Generics
Generics allow you to parameterize a type based on other type. Consider a Box type:
class MyBox(T)
def initialize(@value : T)
end
def value
@value
end
end
int_box = MyBox(Int32).new(1)
int_box.value # => 1 (Int32)
string_box = MyBox(String).new("hello")
string_box.value # => "hello" (String)
another_box = MyBox(String).new(1) # Error, Int32 doesn't match String
Generics are especially useful for implementing collection types. Array
, Hash
, Set
are generic types, as is Pointer
.
More than one type parameter is allowed:
class MyDictionary(K, V)
end
Any name can be used for type parameters:
class MyDictionary(KeyType, ValueType)
end
Type variables inference
Type restrictions in a generic type’s constructor are free variables when type arguments were not specified, and then are used to infer them. For example:
MyBox.new(1) # : MyBox(Int32)
MyBox.new("hello") # : MyBox(String)
In the above code we didn’t have to specify the type arguments of MyBox
, the compiler inferred them following this process:
MyBox.new(value)
delegates toinitialize(@value : T)
T
isn’t bound to a type yet, so the compiler binds it to the type of the given argument
In this way generic types are less tedious to work with.

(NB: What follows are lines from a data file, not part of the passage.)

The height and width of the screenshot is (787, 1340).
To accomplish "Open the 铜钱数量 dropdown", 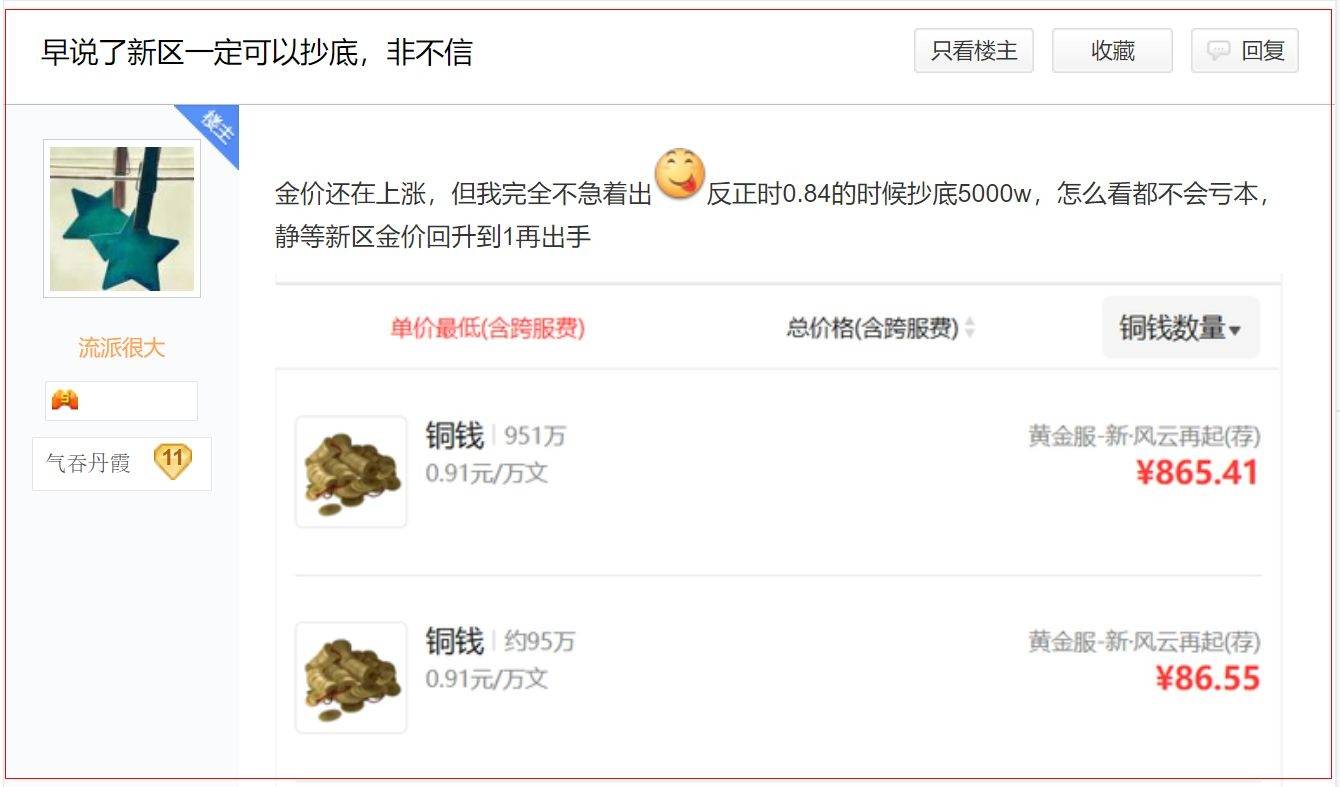I will pyautogui.click(x=1181, y=328).
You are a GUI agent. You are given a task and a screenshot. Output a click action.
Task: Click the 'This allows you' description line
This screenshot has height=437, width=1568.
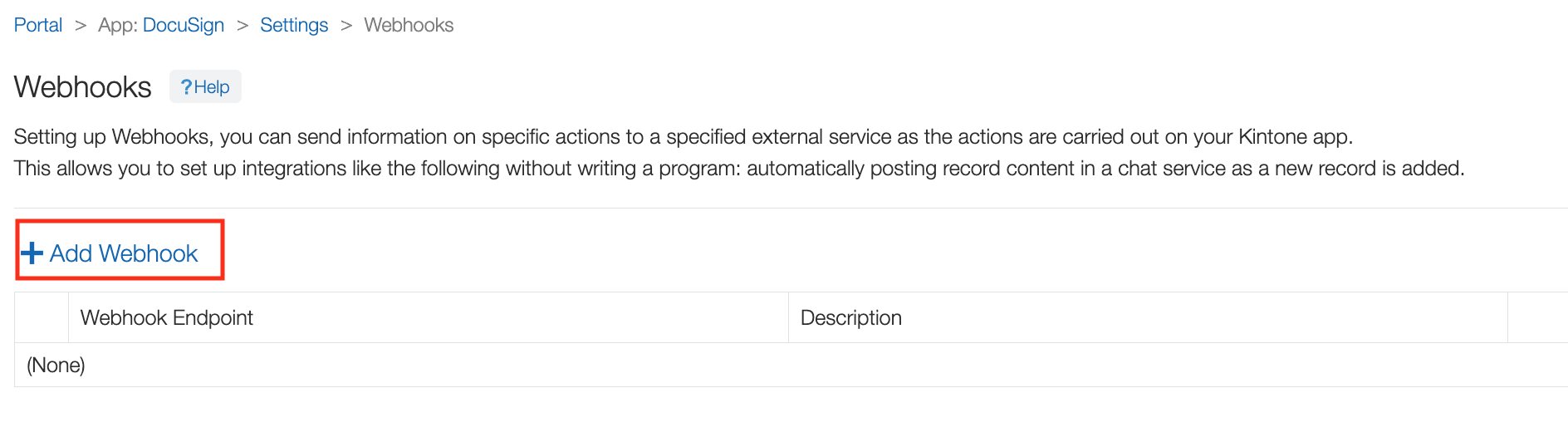(x=738, y=169)
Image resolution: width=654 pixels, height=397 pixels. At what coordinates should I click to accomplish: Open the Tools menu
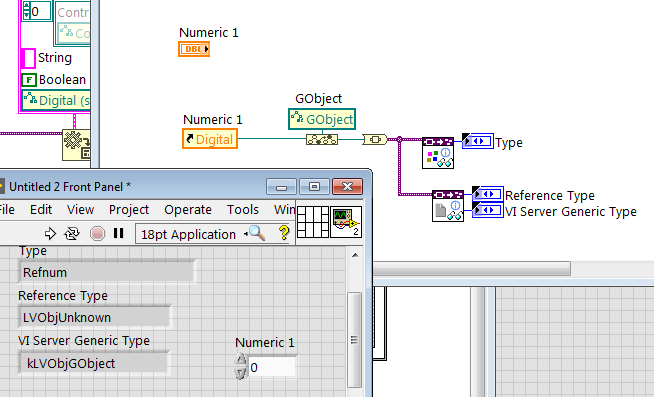(x=243, y=209)
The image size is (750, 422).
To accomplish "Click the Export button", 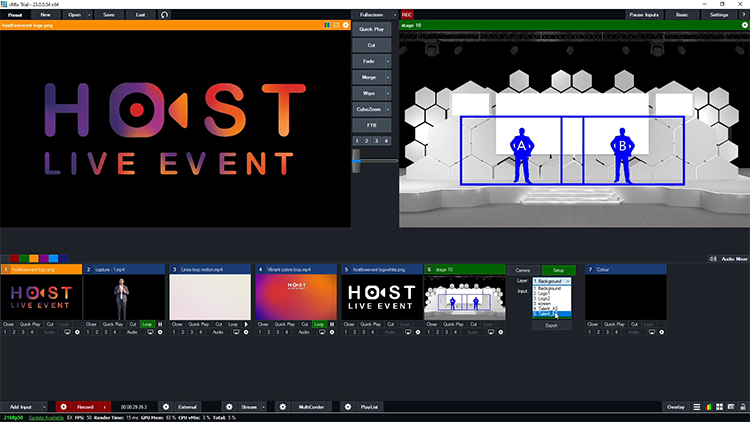I will pos(551,326).
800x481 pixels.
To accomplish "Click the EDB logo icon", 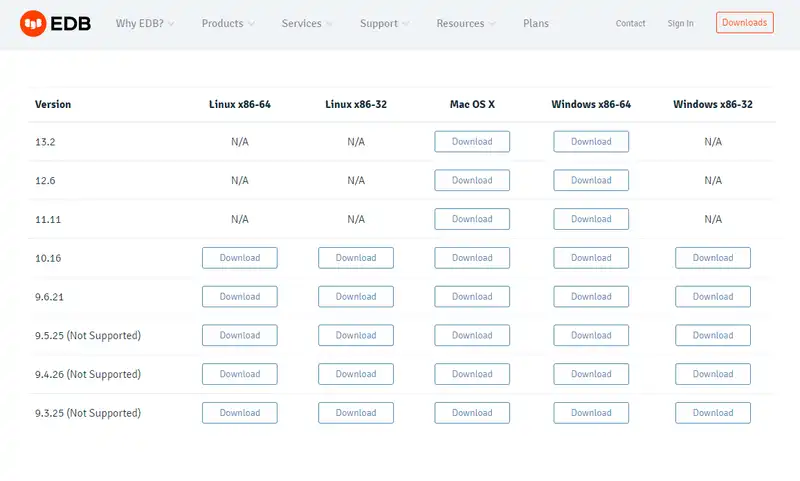I will (x=34, y=23).
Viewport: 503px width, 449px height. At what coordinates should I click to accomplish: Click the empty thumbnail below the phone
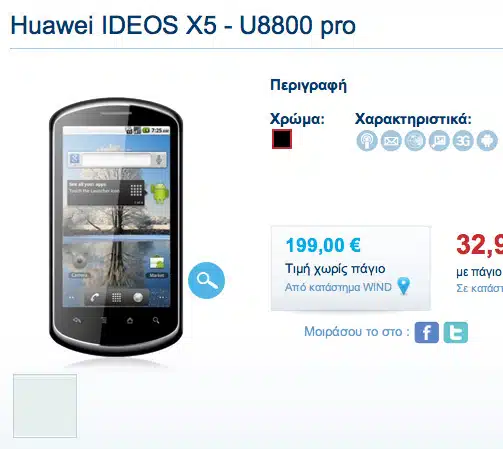(x=45, y=406)
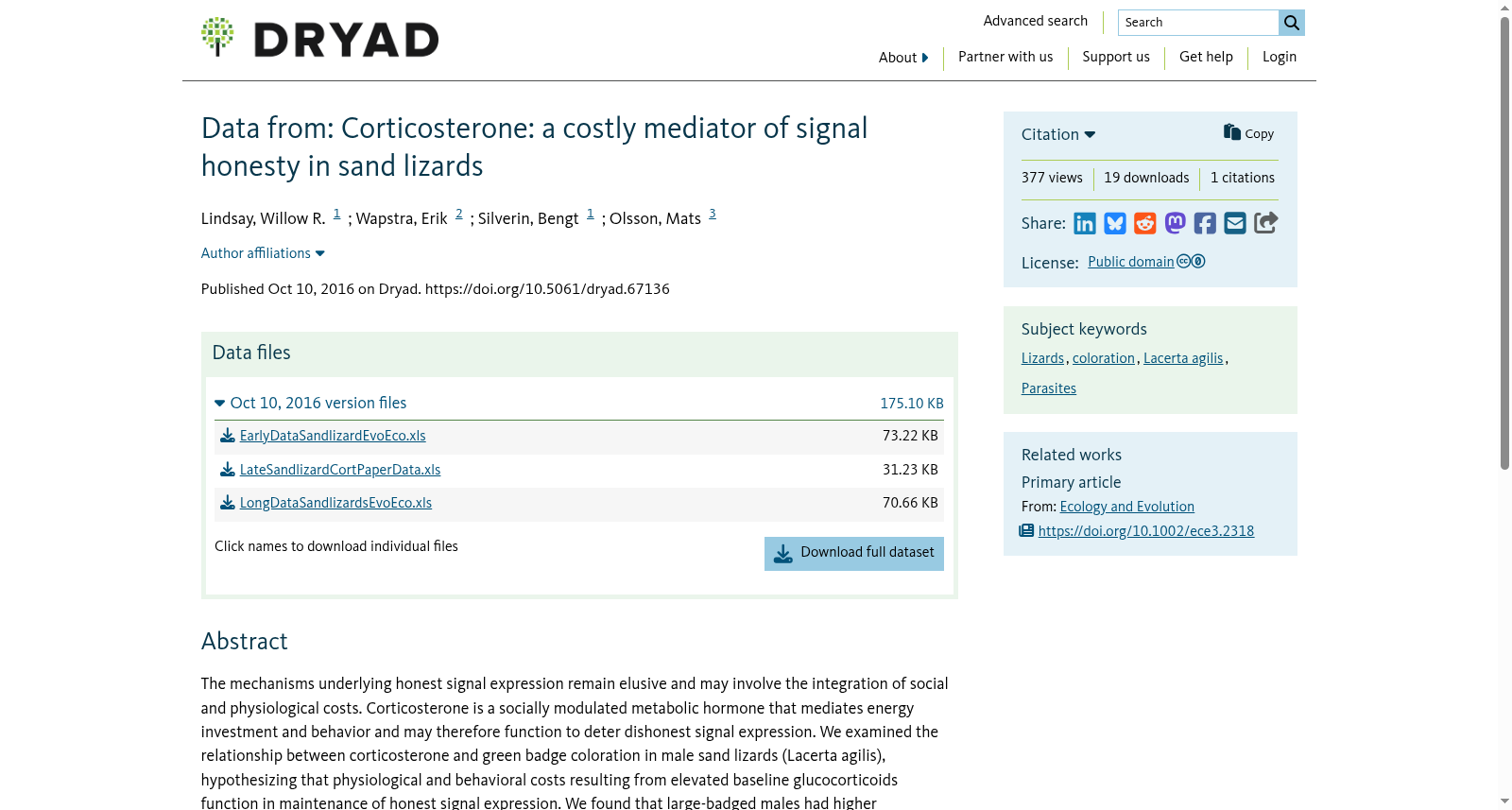Image resolution: width=1512 pixels, height=810 pixels.
Task: Share dataset via email icon
Action: point(1235,223)

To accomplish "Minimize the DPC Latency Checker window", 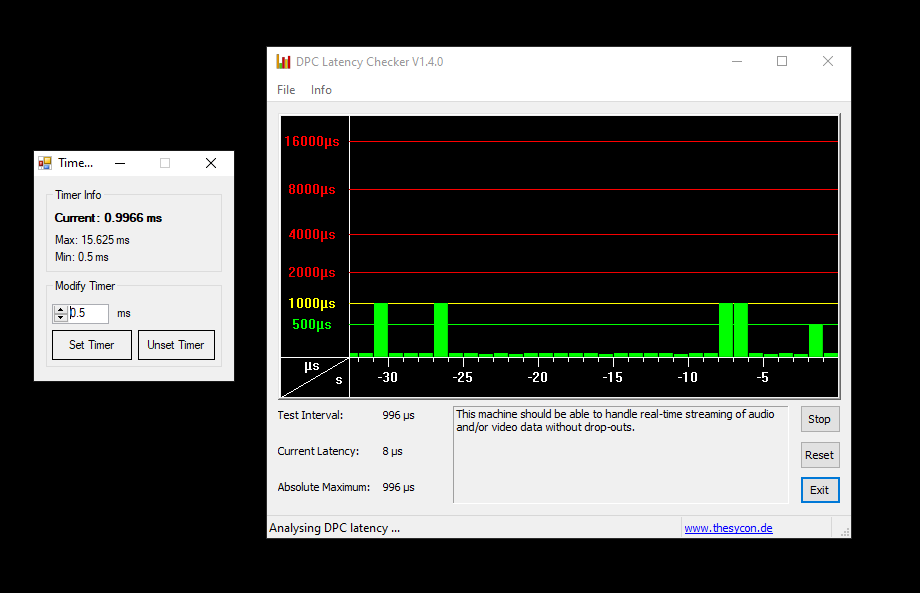I will pos(736,62).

Generic structs and modules
Structs and modules can be generic too. When a module is generic you include it like this:
module Moo(T)
def t
T
end
end
class Foo(U)
include Moo(U)
def initialize(@value : U)
end
end
foo = Foo.new(1)
foo.t # Int32
Note that in the above example T
becomes Int32
because Foo.new(1)
makes U
become Int32
, which in turn makes T
become Int32
via the inclusion of the generic module.
Generic types inheritance
Generic classes and structs can be inherited. When inheriting you can specify an instance of the generic type, or delegate type variables:
class Parent(T)
end
class Int32Child < Parent(Int32)
end
class GenericChild(T) < Parent(T)
end